On reflection, he believes his irresistible, almost bestial turn in that musical had a lot to do with being “at sort of the lowest point in my life. I had a 3-year-old and a 5-year-old and I was told six months before that my wife of nine years didn’t want to live with me anymore. When I accepted the part, I had no other desire than to sit in bed and drink vodka and do crossword puzzles.” Scoundrels “was such a lifeboat to me. Not to get all Dr. Phil, but it felt very healing.”
Yet it wasn’t just pure love of the part that led Butz to tour with the show on the West Coast—a rare move for an award-winning star. It was also the chance to be noticed by Hollywood scouts, to see how far his new comic persona could take him. Hell, maybe he’d even land a sitcom. A fellow Tony winner, sloppy-funny Dan Fogler of The 25th Annual Putnam County Spelling Bee, was on this path, too.
What happened next was probably for the best (you may—but probably don’t—remember Fogler as the star of Balls of Fury). “You’re just reading oaf after oaf, dumb guy after dumb guy,” Butz says of the scripts that came his way. He did in fact sign a sitcom deal with CBS, but the pilot he made wasn’t Farrelly brothers fare. “I played a racist Republican quadriplegic,” he says. “Archie Bunker with a neck injury.” Aptly titled Playing Chicken, it was shot the week after the Don Imus scandal and never saw the light of day.
Is He Dead? may be less of a gamble. On the other hand, it is a Victorian gender-bending farce (Twain’s artist, Jean-François Millet, disguises himself as his imaginary sister for most of the play) by a brilliant author who was also a notoriously bad playwright. It was only discovered, among Twain’s papers, in 2002—a brand-new, century-old play.
“I did not want to contemporize it,” says David Ives, who adapted the 1898 script. “What I did want to do was make it move a little more swiftly. Ambling is not the best thing for an audience in 2007.” The result is no drawing-room comedy; it’s Huck Finn meets Molière meets Hairspray, and it demands a quick wit. “I think farce is like doing a musical,” says director Michael Blakemore. “You can either sing the notes and dance the steps or you can’t.”

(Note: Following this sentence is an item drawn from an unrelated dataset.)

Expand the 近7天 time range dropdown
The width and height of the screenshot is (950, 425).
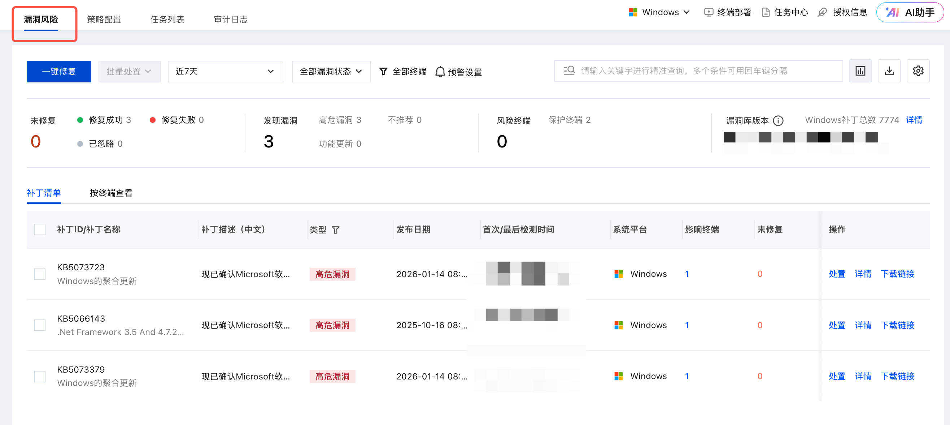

Butz is just the man for the part. Even with Ives’s updates, there are only so many Limburger-cheese jokes, hoary foreign stereotypes, and spontaneous bursts of jigging that a contemporary audience can take in an evening. And yet, every time Butz is onstage, doing one of his genius set pieces in drag, the years—and the cheese—melt away. Suddenly, you’re watching The Drowsy Chaperone without the in-jokes.
Butz says the best thing Blakemore told him in rehearsals was that “the characters in a farce have to think shallow and fast. And I think those are the two words to really describe me. That’s exactly how I think. The thoughts aren’t deep, but they come in rapid succession.”
BACKSTORY
Of all the near casualties of the stagehands’ strike, Is He Dead? seemed one of the most precarious, in part because Broadway went dark after the show had had just two nights of previews. When it returned on November 29—originally meant to be its opening night—only 330 people showed up. “We had a rough couple of days when we first got back,” says Butz. “We definitely had forgotten some of the rhythms.” During his enforced vacation, Butz mostly “got stuff done around the house” and did read some more Twain. But the extra research time didn’t help—“not with this piece. It’s something you have to learn by doing it. To overanalyze anything about it is to really kill it.”
Is He Dead?
By Mark Twain. Lyceum Theatre. Open Run.